----- Отрывок со страницы
Таким создал мир Бог. Но каков же тогда Он Сам! Каким непостижимым могуществом обладает!

Не тем, Господь, могуч, непостижим
Ты пред моим мятущимся сознаньем,
Что в звёздный день Твой светлый серафим
Громадный шар зажег над мирозданьем.
И мертвецу с пылающим лицом
Он повелел блюсти Твои законы,
Всё пробуждать живительным лучом,
Храня свой пыл столетий миллионы.
Нет, ты могуч и мне непостижим
Тем, что я сам, бессильный и мгновенный,
Ношу в груди, как оный серафим,
Огонь сильней и ярче всей вселенной.
Меж тем как я — добыча суеты,
Игралище ее непостоянства, —
Во мне он вечен, вездесущ, как Ты,
Ни времени не знает, ни пространства.

Понятно, назвав Тютчева и Фета поэтическими близнецами, мы тут же должны и оговорить такое сравнение. Как вы сами заметили, стихи этих замечательных поэтов по самобытности своей столь же отличаются друг от друга, сколь отличаются меж собой Тютчев-дипломат от Фета-помещика, как отличаются все люди вообще. Близость-то, может, только в том, что и тот, и другой всю жизнь гениально настраивали лиры свои на звучание Божественных сфер, как говаривали древние. Уж как ни отвергали Тютчева современники, как ни ругали Фета за “отход от жизни”, за преклонение перед “чистым искусством”, — а они писали лишь о том, на что было веление свыше.
----------
▶ Список заданий:
**A)** Перепишите часть отрывка о Тютчеве и Фете: начните со слов «Таким создал мир» и остановитесь после слов «зажег над мирозданьем.».
**B)** Как в отрывке о Тютчеве и Фете названы эти два поэта?
**C)** Допишите следующую часть отрывка о Тютчеве и Фете, начав сразу после его последнего предложения.
----- Перечень строк
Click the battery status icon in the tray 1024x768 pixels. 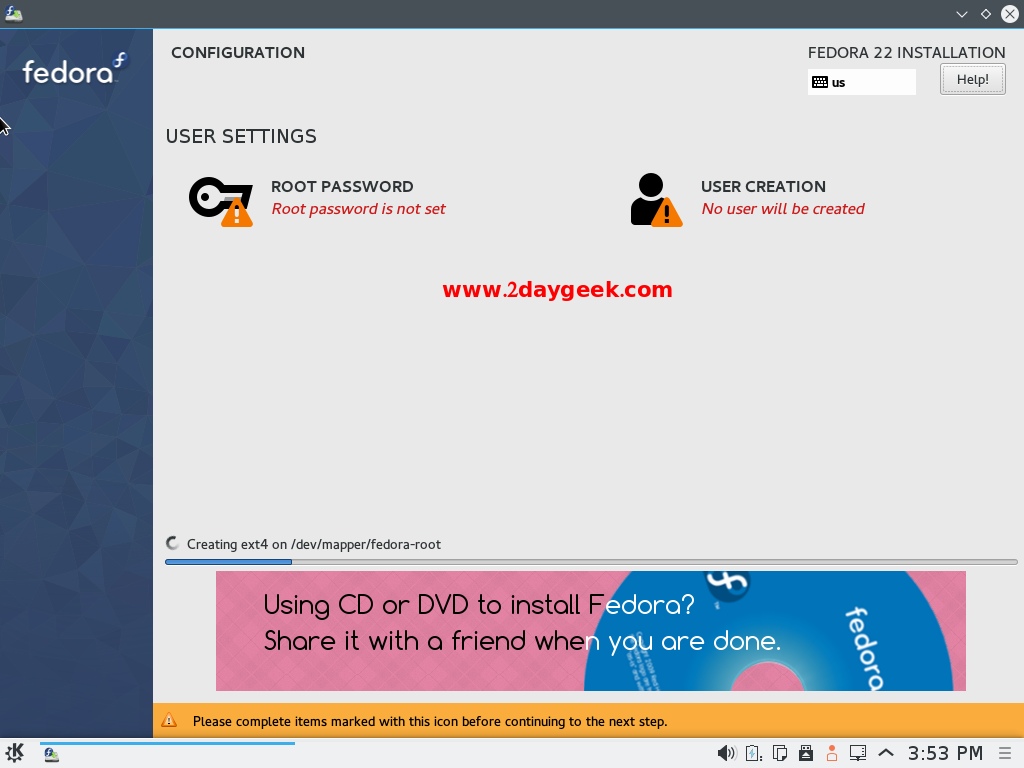(x=753, y=753)
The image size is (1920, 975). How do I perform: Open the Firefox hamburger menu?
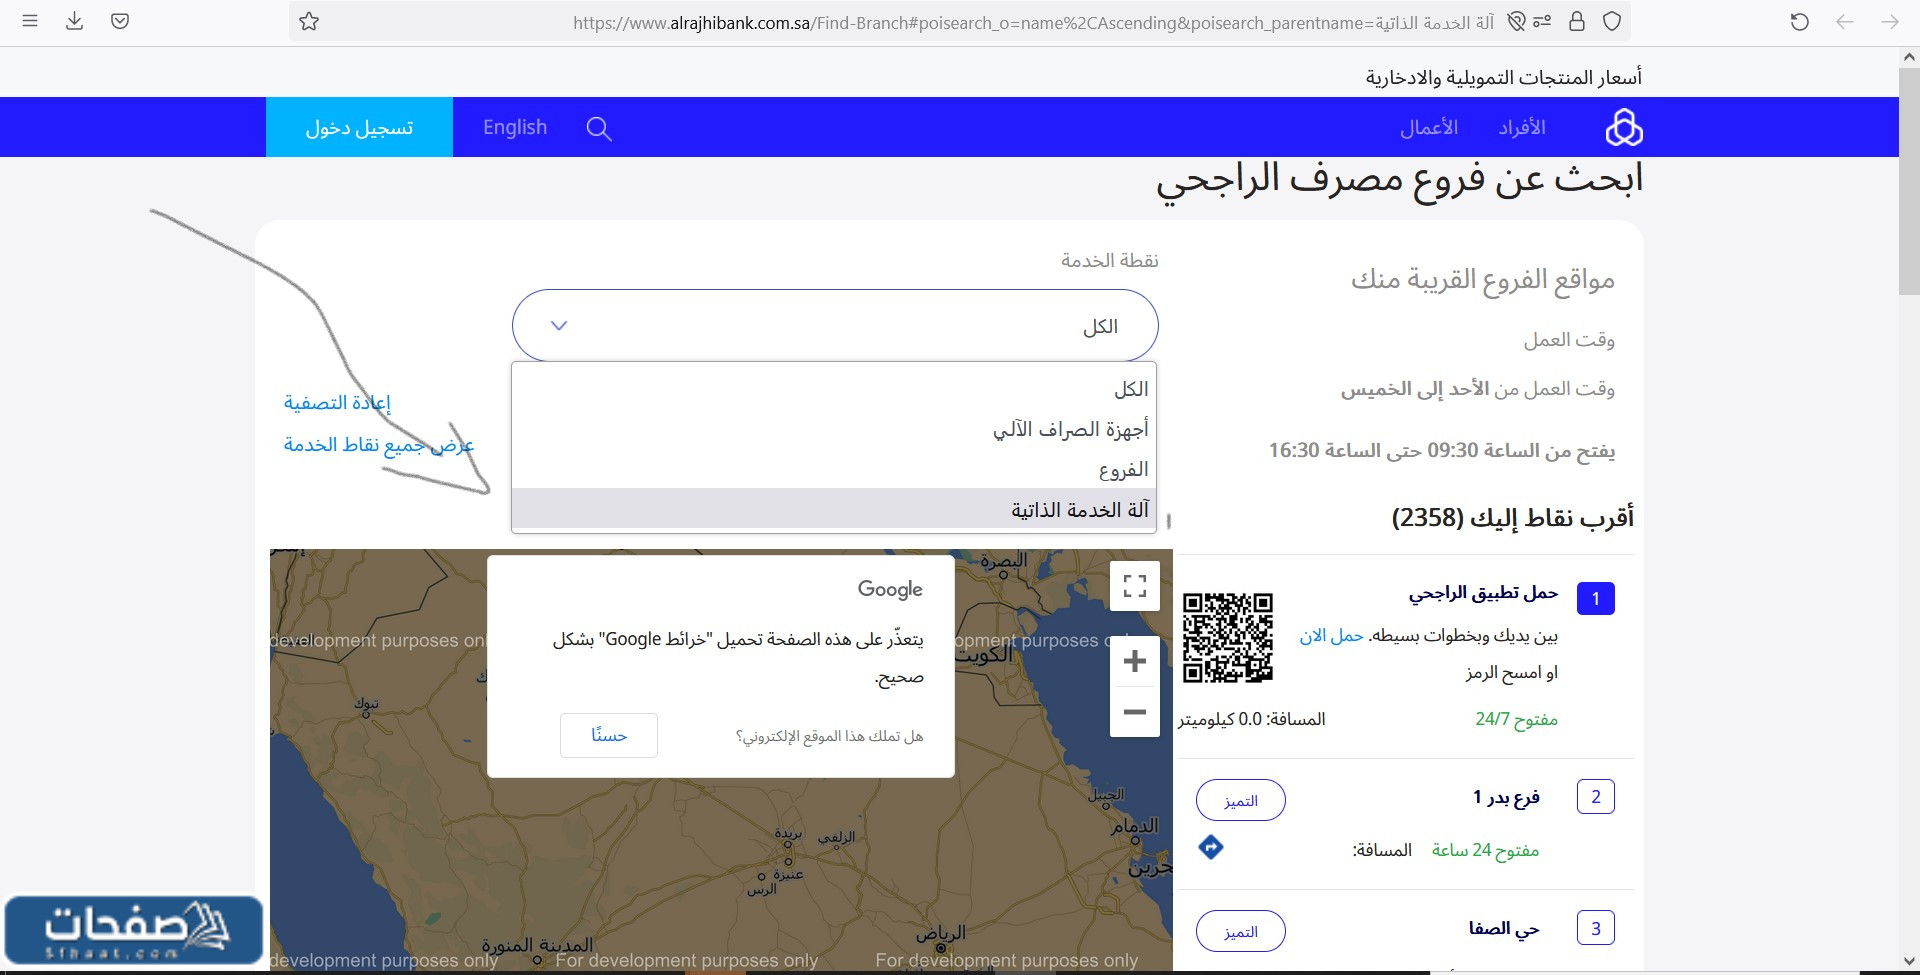[30, 20]
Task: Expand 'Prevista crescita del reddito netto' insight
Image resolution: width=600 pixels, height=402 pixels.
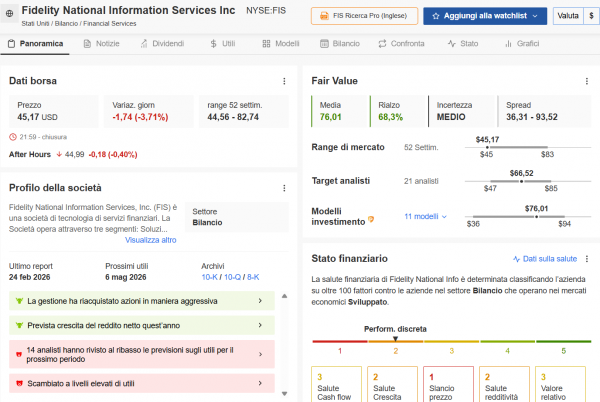Action: click(x=260, y=326)
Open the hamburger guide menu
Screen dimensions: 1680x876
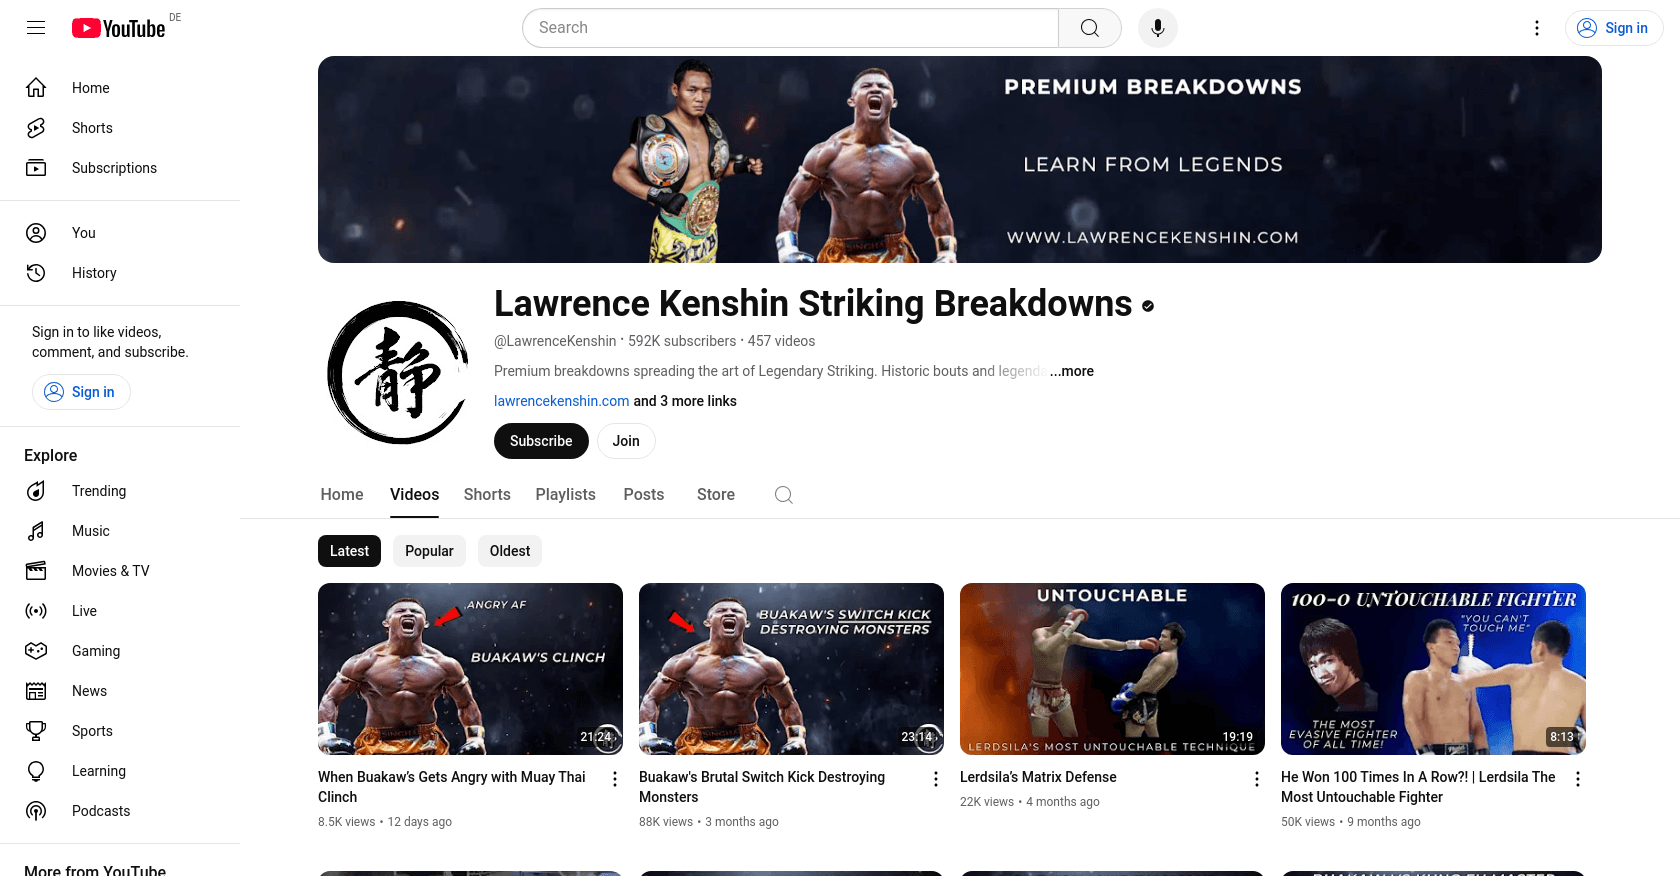36,28
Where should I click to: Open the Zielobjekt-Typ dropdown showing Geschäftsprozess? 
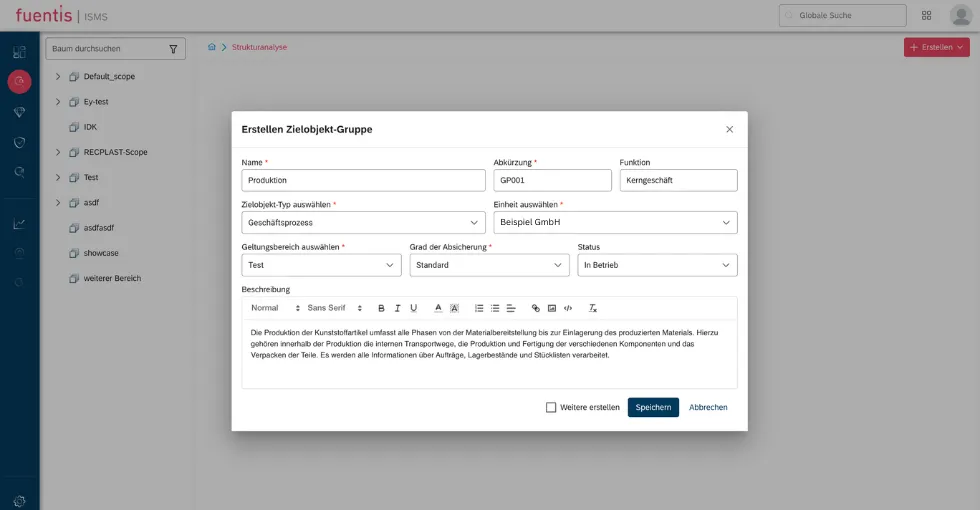[x=363, y=222]
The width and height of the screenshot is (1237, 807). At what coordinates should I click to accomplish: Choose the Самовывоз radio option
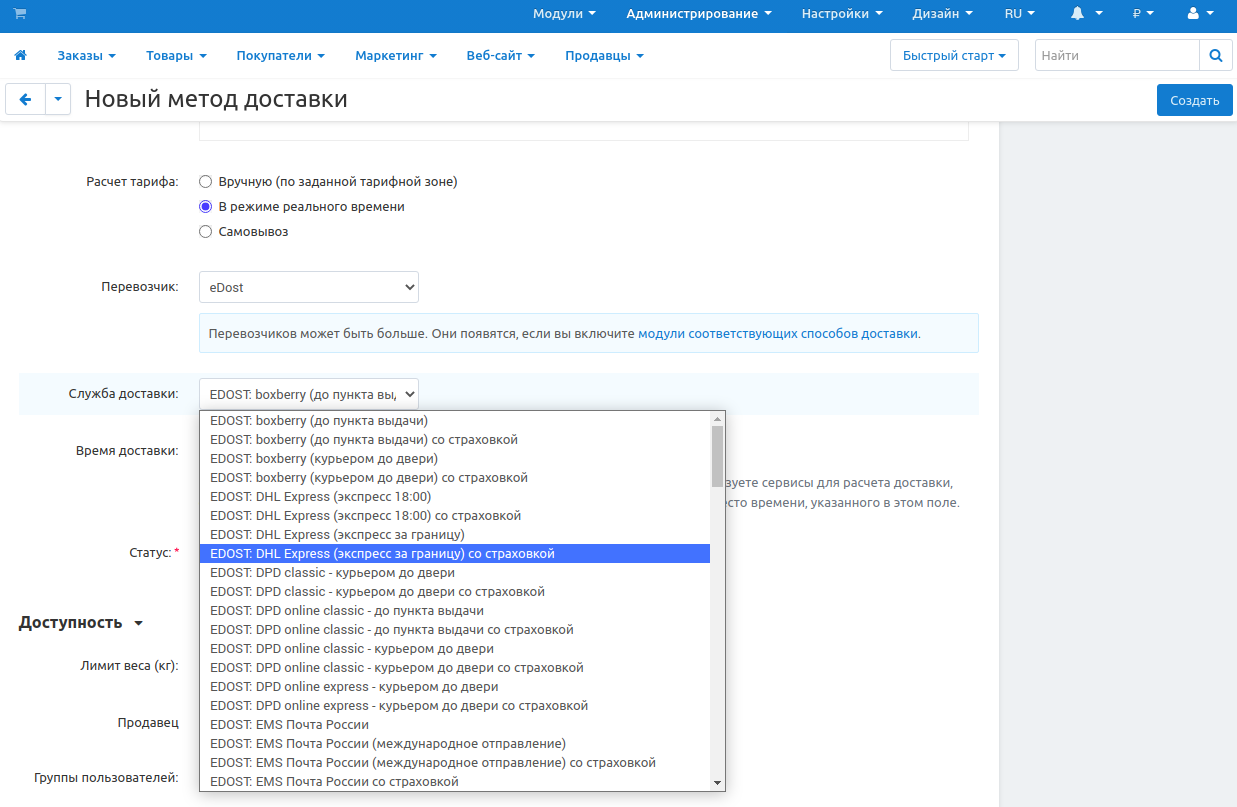tap(206, 232)
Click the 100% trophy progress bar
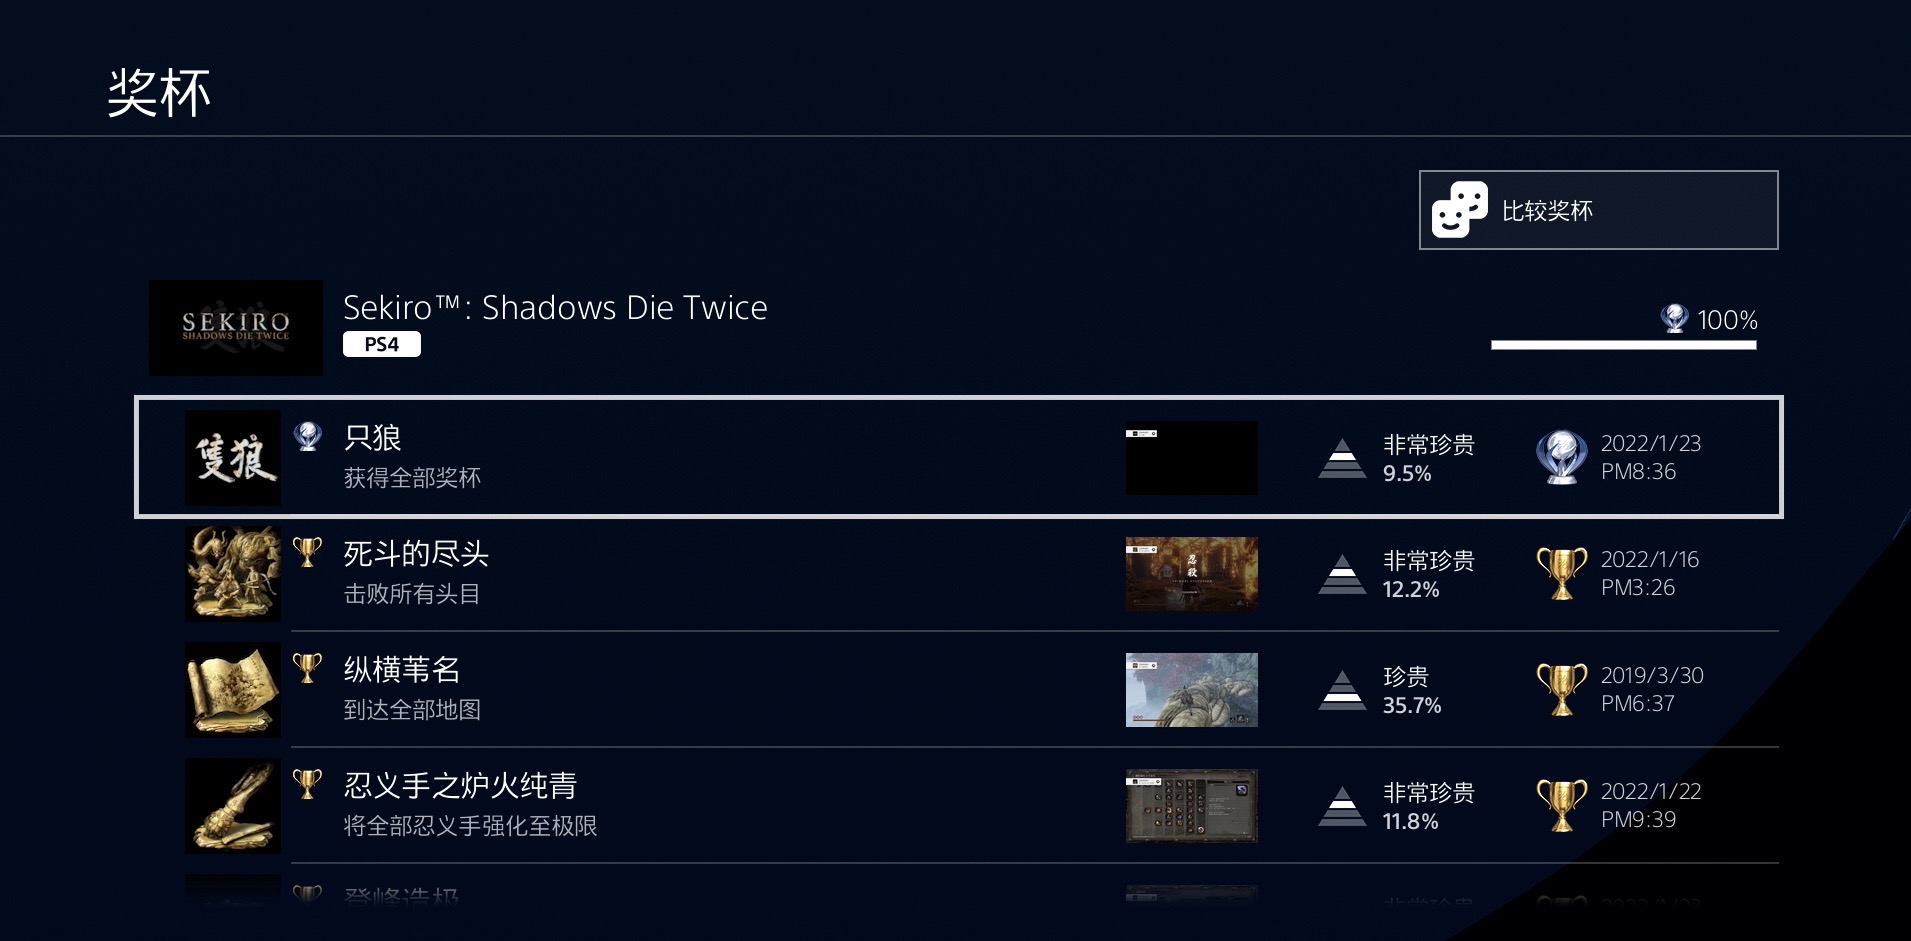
----------
▶ Ответы к заданиям:
**A)**
Таким создал мир Бог. Но каков же тогда Он Сам! Каким непостижимым могуществом обладает!

Не тем, Господь, могуч, непостижим
Ты пред моим мятущимся сознаньем,
Что в звёздный день Твой светлый серафим
Громадный шар зажег над мирозданьем.

**B)** Поэтическими близнецами.

**C)**
Тёплым ветром потянуло,
Смолк далёкий гул,
Поле тусклое уснуло,
Гуртовщик уснул.
В загородке улеглися
И жуют волы,
Звёзды частые зажглися
По навесу мглы.
Только выше всё всплывает
Месяц золотой,
Только стадо обегает
Пес сторожевой.
Редко, редко кочевая
Тучка бросит тень...
Неподвижная, немая
Ночь светла, как день.

Чьи это стихи — тютчевские или фетовские? Ну, конечно же, фетовские! Вы уловили его особенности. Как, впрочем, уловили, наверно, и то что, пусть косвенный, но это убедительный ответ критикам, которые назойливо обвиняли его в оторванности от жизни, от народа, в упоённости “чистым искусством”. Побольше бы нам такого чистого искусства...

(Продолжение следует).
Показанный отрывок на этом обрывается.